I have a dataset that contains NameAccount of reddit and messages that they have written with time and subreddit. Like this:
For my porpuse, I need an array with [name of account , all the messages that he has written] (because body (look at the picture) has only one message, but if we see all the authors there will repetitions).
So I have written this program:
test_data = pd.read_csv("addres/test_data.csv", encoding="utf8")
test = test_data[['author', 'body']]
lista = [list(x) for x in test.values]
test=dict()
for i in range(1107946):
if lista[i][0] in test:
test[lista[i][0]].append(lista[i][1])
else:
test[lista[i][0]]=[lista[i][1]]
And I obtain something that I like. If I write test["Name"] I obtain all the messages of that person. For example:
test["ZenDragon"]
['At 7680 by 4320 with 64x AA, right?', 'Wrong subreddit for this kind of post, but /r/frugal and /r/lifeprotips might be interested.', 'This is something GravityBox can do. (a module for XPosed Framework)',etc]
Now I want to join all these lines.
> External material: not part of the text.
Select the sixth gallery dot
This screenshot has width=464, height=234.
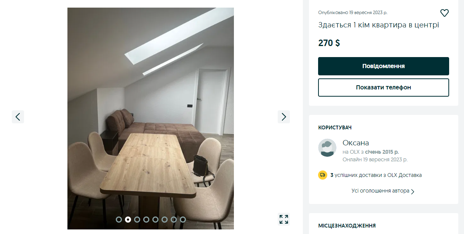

For example: ["message1","message2","message3",etc..] -> ["message 1 message 2 etc..."] I have tried to write this thing:
for i in test.keys():
X.append(" ".join(line.strip() for line in test[i]))
But I have this error: 'float' object has no attribute 'strip'
But i don't have float object?
Well, obviously there exists a key i
in your test
dictionary, whose associated value is a list of elements, at least one of which is not a string, but a float.
You can wrap your code in a try-catch to help and narrow down the cause of your problem:
for i in test.keys():
try:
for line in test[i]:
line.strip()
except:
print(i)
print(line)